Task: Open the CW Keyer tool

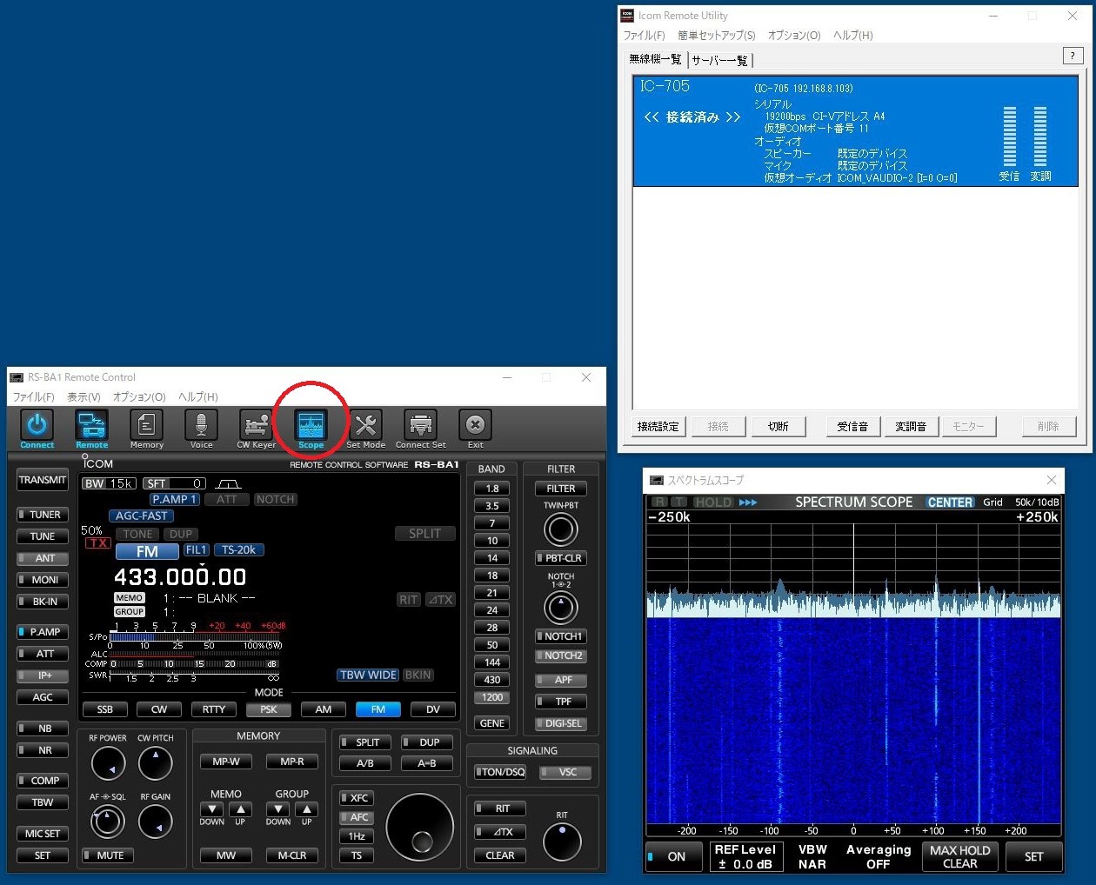Action: pos(256,426)
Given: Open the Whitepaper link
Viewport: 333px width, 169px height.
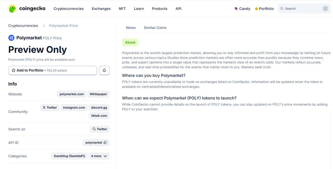Looking at the screenshot, I should (x=99, y=94).
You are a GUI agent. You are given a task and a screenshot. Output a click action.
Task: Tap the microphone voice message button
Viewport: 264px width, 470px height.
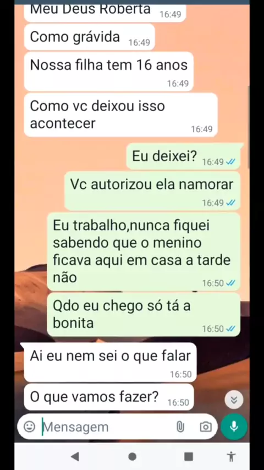pyautogui.click(x=234, y=427)
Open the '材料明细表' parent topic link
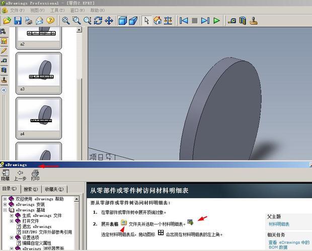The height and width of the screenshot is (251, 312). (279, 224)
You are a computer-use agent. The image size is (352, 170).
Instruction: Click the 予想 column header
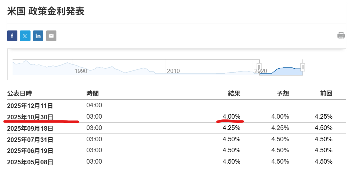[283, 94]
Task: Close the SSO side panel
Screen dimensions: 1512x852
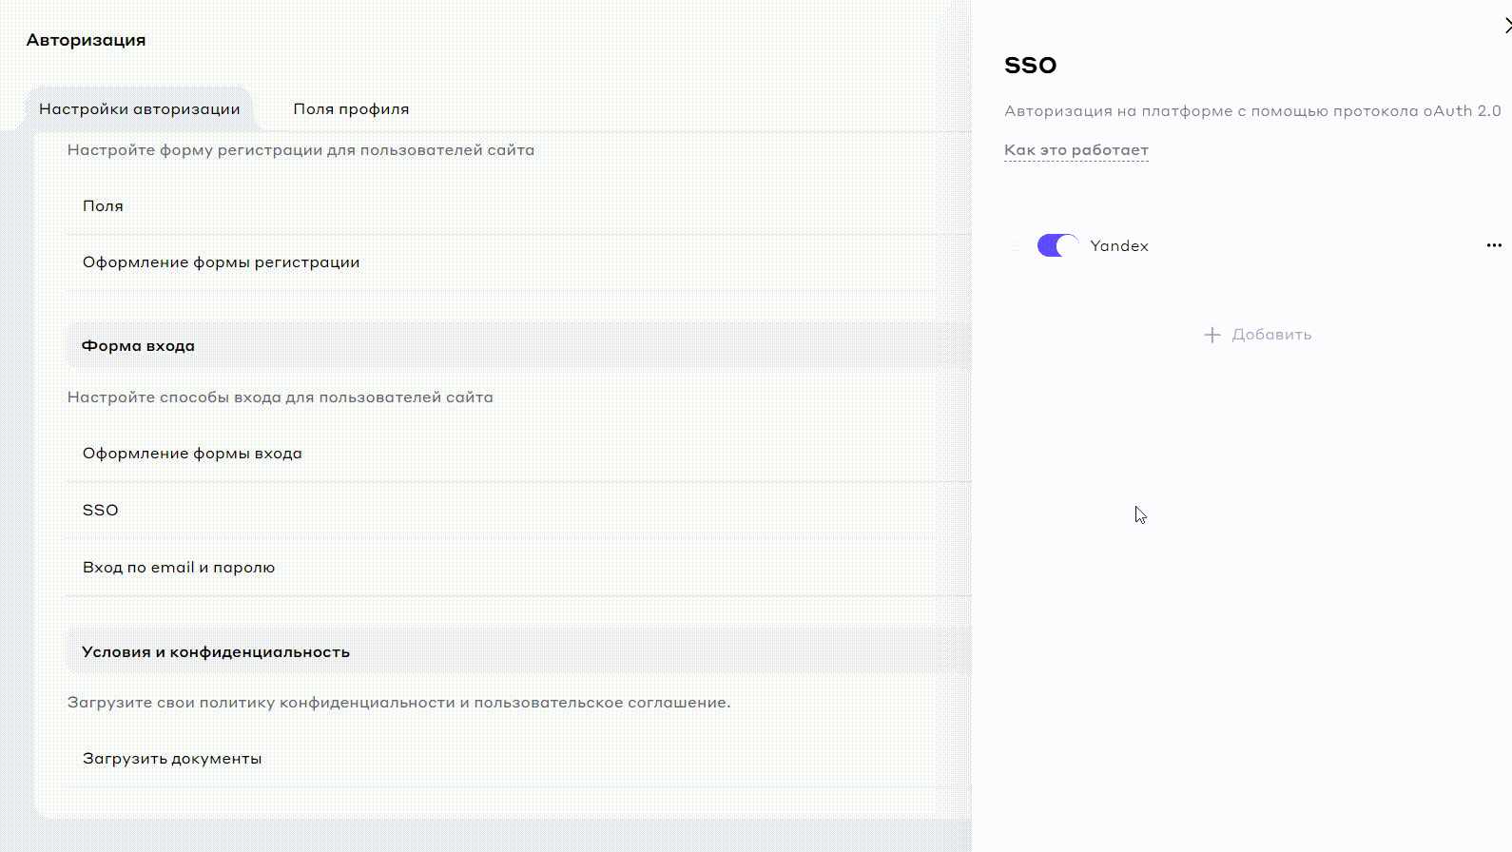Action: (1506, 26)
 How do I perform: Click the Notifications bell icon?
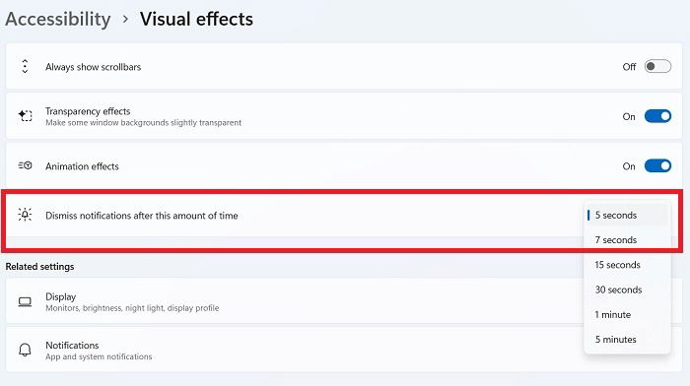point(25,350)
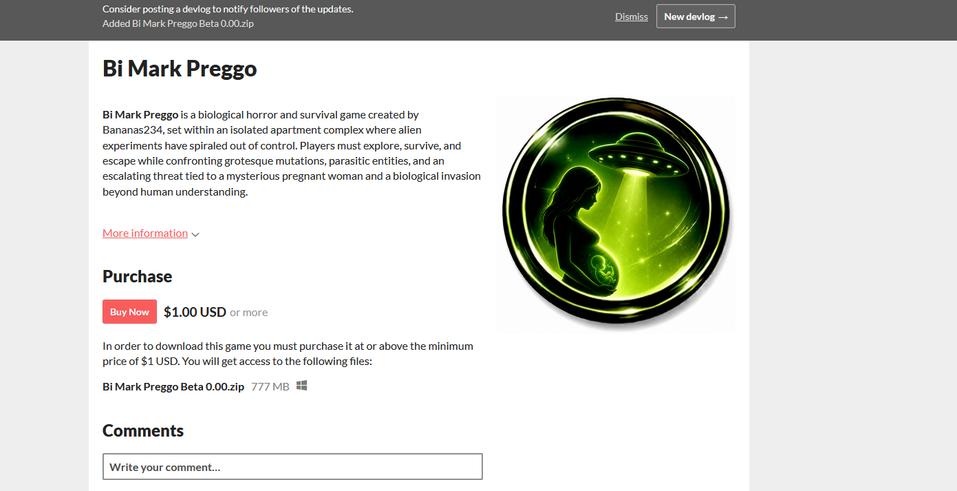
Task: Click the $1.00 USD price label
Action: [x=195, y=312]
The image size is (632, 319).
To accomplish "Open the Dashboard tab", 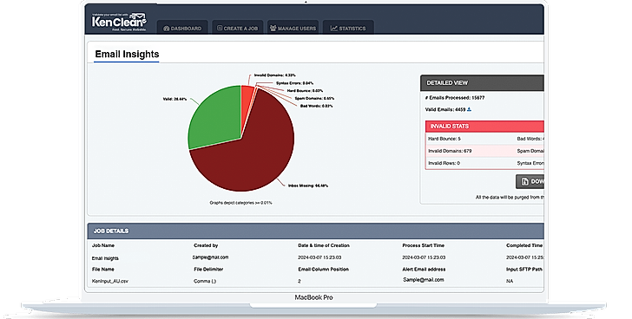I will [x=182, y=28].
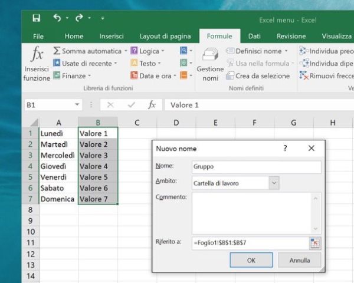Screen dimensions: 354x283
Task: Click the Nome text field
Action: (x=256, y=167)
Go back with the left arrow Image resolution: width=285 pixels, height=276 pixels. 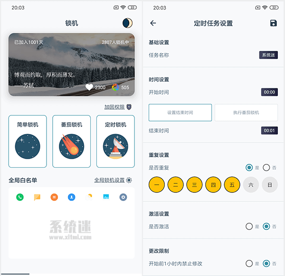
● ● ● ● ●
◆ Exercise requirements:
Wherever the word "size" occurs in the data, copy that whole line.

◆ Answer section:
You are a computer-use agent. The image size is (352, 170).
The image size is (632, 319).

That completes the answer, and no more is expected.